The five precepts of Jivamukti.
Question: What is Jivamukti yoga?
Sharon Gannon: Well the method is based on asana practice which I’ve just delved into, what that means, and how that is about your relationships with everyone else in the world, including animals and the environment. And then these five tenets are ways that we as teachers explore that enhancing, that relationship. Ahimsa. And these are not in any particular order. But ahimsa is one of the tenets. Ahimsa is a Sanskrit word. It means nonviolence. In the ___________ yoga sutra; he puts it in the category of yamas. Yamas; the word “yama” means “restriction.” There are five yamas. And the restrictions refer to how we should restrict our behavior towards others. Let’s get this straight first. In the enlightened state, there are no others. There’s only one. So in order to get there, to where you don’t see anyone else as other than you.

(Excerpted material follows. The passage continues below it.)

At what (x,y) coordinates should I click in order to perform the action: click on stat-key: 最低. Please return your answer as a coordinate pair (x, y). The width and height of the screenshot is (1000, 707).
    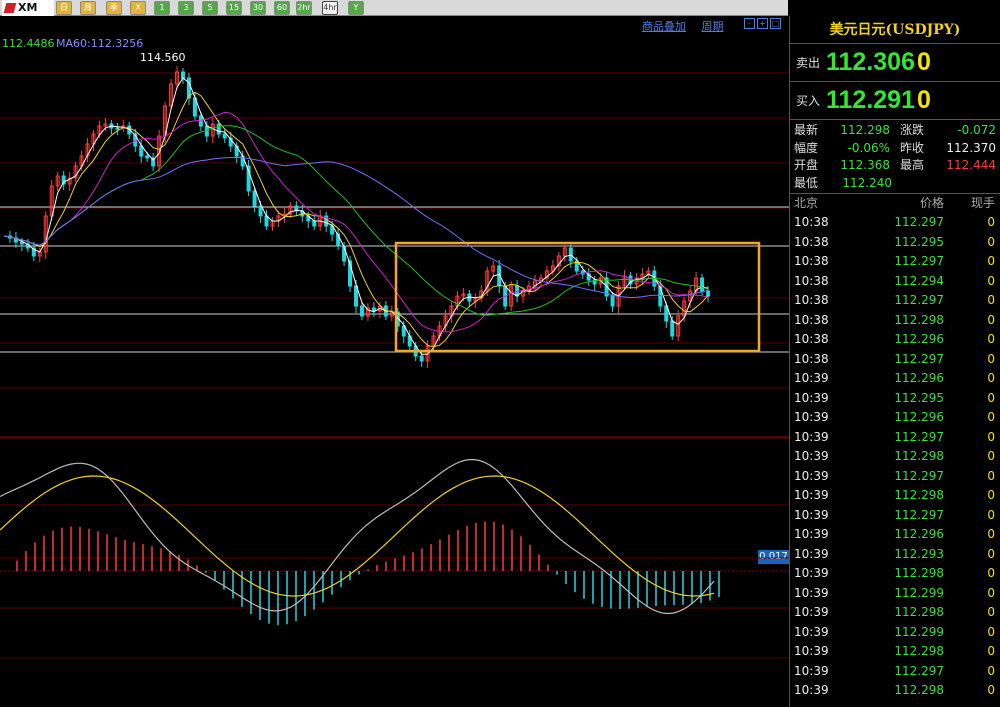
    Looking at the image, I should click on (806, 182).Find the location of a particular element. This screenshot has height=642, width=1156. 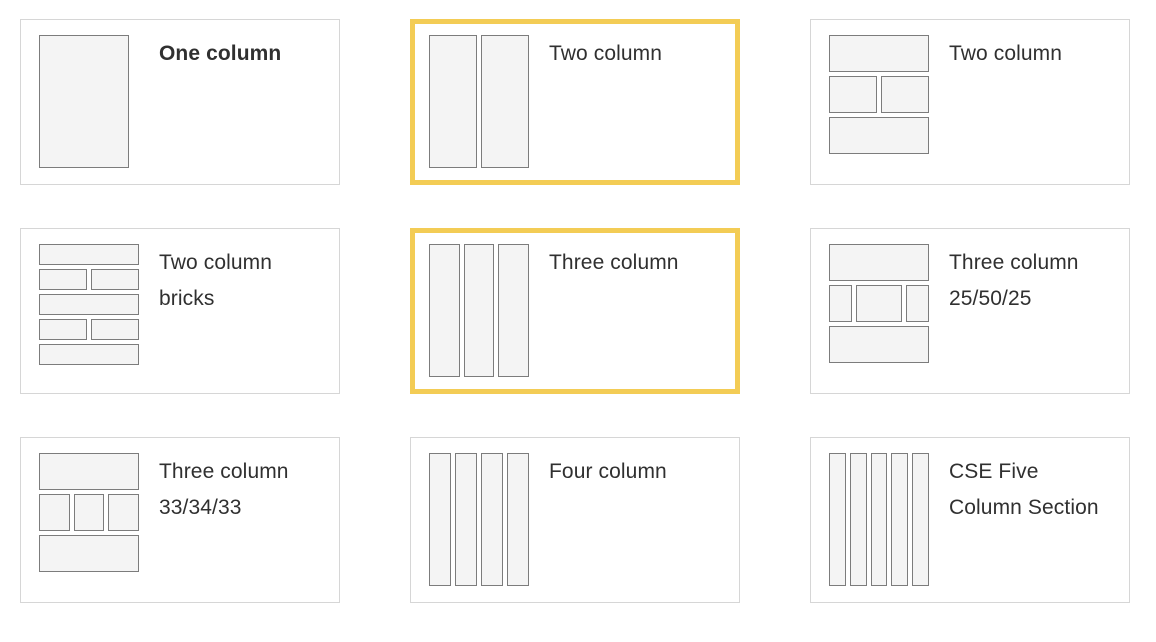

layout-card-label: Three column 25/50/25 is located at coordinates (1014, 280).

So if we’re not seeing the oneness of being, if we’re still seeing others, than ____________ says be careful.
Number one, don’t harm them.
Number two, don’t lie to them.
Number three, don’t steal from them.
Number four, don’t use your sexuality to humiliate them or manipulate them.
And number five, don’t be greedy. Don’t hoard from them.
Anyway, those are the yamas of ___________. So the Jivamukti method has embraced ahimsa as a very important part of our practice, because we feel that if this practice of nonviolence was really embraced and lived – not just embraced intellectually but actually lived – then this could be a way that we could dismantle our present culture. And that is why vegetarianism is a big part of Jivamukti method.